▶ HOW TO COMPLETE THIS TASK: Output only the lines below that start at the line containing "This screenshot has height=678, width=1334." and end at the line containing "Image resolution: width=1568", with both ends kept.

▶ DATA IN THIS EXERCISE:
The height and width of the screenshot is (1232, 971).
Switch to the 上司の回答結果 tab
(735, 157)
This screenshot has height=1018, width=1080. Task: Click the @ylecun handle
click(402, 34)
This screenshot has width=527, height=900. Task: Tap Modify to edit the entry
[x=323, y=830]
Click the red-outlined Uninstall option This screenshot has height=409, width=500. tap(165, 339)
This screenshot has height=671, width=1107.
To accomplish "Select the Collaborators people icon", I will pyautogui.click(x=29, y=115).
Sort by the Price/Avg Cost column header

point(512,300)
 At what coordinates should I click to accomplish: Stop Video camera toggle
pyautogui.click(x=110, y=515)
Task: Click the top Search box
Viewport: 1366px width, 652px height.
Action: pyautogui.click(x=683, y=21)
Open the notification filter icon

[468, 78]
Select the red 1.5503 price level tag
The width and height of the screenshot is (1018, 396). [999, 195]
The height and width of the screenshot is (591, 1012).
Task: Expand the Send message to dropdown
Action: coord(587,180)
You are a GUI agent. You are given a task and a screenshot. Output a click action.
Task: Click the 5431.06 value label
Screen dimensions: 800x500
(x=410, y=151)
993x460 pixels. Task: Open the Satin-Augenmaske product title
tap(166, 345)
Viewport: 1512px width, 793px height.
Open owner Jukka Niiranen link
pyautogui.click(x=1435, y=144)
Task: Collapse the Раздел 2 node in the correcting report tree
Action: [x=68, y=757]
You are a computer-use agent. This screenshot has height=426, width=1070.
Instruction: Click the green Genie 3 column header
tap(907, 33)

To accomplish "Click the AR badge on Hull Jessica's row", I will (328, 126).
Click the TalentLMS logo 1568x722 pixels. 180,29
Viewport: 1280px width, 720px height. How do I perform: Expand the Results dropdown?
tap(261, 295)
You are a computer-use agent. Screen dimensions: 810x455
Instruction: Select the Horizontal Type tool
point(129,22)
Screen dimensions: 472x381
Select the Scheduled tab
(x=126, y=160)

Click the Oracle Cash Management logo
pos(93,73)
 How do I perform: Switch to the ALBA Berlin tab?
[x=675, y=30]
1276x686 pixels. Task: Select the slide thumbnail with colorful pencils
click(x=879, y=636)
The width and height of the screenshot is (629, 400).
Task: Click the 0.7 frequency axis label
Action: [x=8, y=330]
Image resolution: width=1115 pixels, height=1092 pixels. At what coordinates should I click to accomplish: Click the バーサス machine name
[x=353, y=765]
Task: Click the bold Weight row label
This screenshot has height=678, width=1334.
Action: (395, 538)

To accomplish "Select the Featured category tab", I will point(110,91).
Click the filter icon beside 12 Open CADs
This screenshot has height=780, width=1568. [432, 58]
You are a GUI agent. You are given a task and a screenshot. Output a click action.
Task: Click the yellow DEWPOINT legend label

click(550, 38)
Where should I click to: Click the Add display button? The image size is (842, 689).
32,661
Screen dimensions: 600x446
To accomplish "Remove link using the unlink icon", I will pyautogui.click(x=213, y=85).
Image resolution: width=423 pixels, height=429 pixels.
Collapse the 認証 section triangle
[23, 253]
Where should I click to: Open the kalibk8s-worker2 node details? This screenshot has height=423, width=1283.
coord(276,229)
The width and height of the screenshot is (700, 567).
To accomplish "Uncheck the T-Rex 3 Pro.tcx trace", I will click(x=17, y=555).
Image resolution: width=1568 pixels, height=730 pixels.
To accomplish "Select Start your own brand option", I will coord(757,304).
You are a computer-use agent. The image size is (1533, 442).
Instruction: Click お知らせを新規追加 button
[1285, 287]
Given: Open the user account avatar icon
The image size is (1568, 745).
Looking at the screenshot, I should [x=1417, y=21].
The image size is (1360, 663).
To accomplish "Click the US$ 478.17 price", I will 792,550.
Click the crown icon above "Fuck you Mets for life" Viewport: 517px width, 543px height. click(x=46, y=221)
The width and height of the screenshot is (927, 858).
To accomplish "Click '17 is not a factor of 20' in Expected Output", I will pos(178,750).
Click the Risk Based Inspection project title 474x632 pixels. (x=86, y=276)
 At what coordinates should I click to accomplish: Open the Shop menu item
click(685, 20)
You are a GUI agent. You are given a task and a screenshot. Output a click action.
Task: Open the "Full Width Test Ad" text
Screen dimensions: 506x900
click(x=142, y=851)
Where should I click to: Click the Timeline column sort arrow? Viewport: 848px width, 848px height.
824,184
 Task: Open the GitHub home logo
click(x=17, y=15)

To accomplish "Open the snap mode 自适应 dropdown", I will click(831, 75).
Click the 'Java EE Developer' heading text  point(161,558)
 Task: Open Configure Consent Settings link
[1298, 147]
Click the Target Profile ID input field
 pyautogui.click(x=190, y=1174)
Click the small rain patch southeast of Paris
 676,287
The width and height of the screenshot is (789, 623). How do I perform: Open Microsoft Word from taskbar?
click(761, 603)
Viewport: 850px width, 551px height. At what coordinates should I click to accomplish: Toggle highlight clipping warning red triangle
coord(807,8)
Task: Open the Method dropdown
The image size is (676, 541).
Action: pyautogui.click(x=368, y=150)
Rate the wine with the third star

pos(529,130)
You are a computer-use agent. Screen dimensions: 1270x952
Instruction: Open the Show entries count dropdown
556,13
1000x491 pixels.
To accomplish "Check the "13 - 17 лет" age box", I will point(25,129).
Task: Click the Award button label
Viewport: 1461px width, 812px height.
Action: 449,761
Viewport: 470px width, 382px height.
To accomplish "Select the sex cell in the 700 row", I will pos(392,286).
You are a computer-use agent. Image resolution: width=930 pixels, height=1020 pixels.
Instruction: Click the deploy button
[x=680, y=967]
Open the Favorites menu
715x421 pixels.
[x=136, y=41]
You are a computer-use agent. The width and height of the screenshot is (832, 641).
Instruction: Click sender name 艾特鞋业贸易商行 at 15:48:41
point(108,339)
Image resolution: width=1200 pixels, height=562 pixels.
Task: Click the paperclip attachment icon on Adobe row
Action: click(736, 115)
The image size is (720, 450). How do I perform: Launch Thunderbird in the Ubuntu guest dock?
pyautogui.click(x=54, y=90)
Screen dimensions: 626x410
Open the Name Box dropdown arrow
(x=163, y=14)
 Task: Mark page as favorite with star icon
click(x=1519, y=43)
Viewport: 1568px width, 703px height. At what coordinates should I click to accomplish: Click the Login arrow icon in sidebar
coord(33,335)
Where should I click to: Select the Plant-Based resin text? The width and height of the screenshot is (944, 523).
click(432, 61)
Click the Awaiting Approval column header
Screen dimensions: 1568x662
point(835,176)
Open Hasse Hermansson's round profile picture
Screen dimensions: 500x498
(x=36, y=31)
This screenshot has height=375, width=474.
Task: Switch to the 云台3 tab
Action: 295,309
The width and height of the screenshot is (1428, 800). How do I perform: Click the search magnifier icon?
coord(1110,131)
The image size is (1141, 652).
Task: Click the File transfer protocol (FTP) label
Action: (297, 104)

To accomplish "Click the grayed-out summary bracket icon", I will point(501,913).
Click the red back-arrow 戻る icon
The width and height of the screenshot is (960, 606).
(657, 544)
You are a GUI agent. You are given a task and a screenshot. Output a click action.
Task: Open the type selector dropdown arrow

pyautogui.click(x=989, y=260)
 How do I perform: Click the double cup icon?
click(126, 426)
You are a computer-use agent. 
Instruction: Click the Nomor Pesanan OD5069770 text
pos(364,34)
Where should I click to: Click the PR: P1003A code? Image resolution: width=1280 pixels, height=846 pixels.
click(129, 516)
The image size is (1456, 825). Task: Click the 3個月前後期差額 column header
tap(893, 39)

▶ REPLY TO THE EXERCISE:
This screenshot has height=678, width=1334.
Action: (395, 538)

To accomplish "Select the Featured category tab", I will point(110,91).
Click the filter icon beside 12 Open CADs
This screenshot has height=780, width=1568. [432, 58]
You are a GUI agent. You are given a task and a screenshot. Output a click action.
Task: Click the yellow DEWPOINT legend label

click(550, 38)
Where should I click to: Click the Add display button? The image size is (842, 689).
32,661
Screen dimensions: 600x446
To accomplish "Remove link using the unlink icon", I will pyautogui.click(x=213, y=85).
Image resolution: width=423 pixels, height=429 pixels.
Collapse the 認証 section triangle
[23, 253]
Where should I click to: Open the kalibk8s-worker2 node details? This screenshot has height=423, width=1283.
coord(276,229)
The width and height of the screenshot is (700, 567).
To accomplish "Uncheck the T-Rex 3 Pro.tcx trace", I will click(x=17, y=555).
Image resolution: width=1568 pixels, height=730 pixels.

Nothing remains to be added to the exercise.